-- Work task --
Leave out the pictures, and print exactly the lines from the one holding "You are a GUI" through the last line of the material.

-- Provided records --

▬▬▬▬▬▬▬▬▬▬

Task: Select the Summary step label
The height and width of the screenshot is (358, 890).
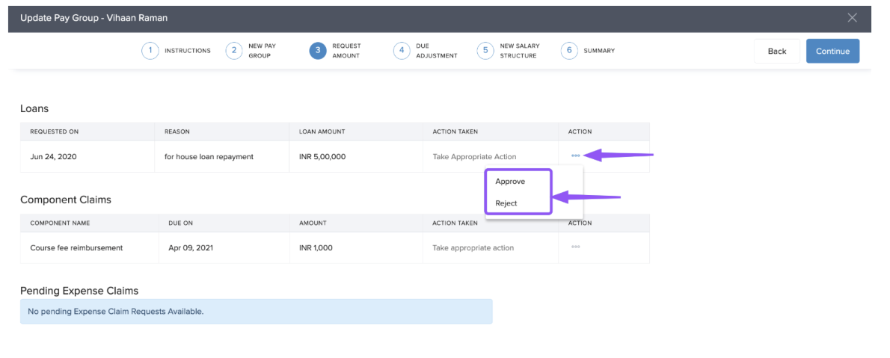Action: click(x=599, y=51)
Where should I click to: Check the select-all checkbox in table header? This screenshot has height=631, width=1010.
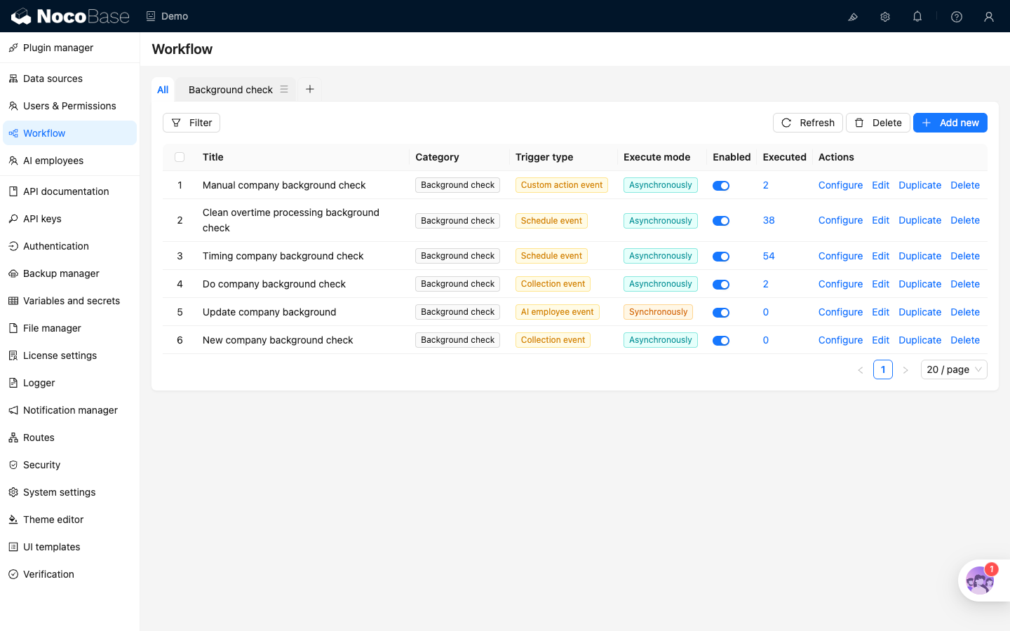(180, 157)
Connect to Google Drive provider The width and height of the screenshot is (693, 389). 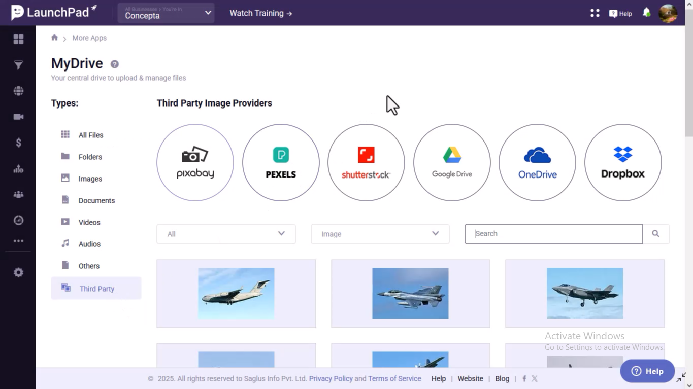click(x=452, y=162)

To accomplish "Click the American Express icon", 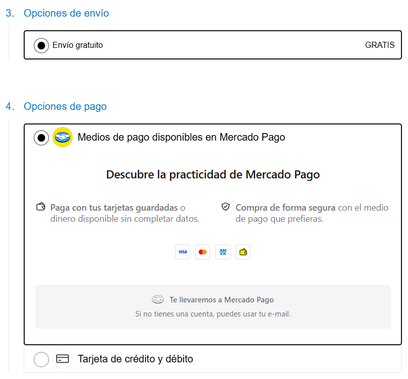I will coord(223,252).
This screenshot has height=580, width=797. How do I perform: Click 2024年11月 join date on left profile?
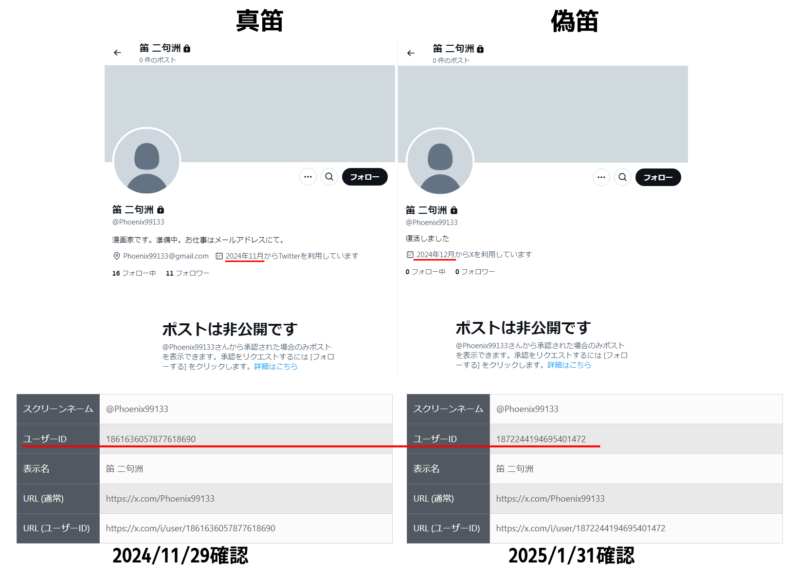click(x=245, y=256)
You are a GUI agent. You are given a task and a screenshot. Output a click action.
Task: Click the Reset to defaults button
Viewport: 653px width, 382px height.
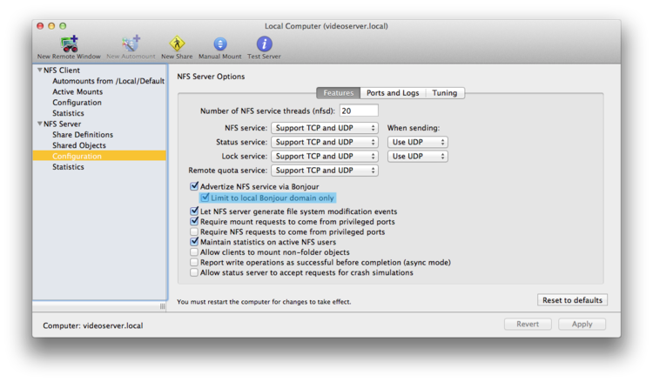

▬▬▬▬▬▬▬▬▬▬

-- Written answer --
You are a GUI agent. You are given a task and a screenshot. Output a click action.
Task: Click the Reset to defaults button
Viewport: 653px width, 382px height.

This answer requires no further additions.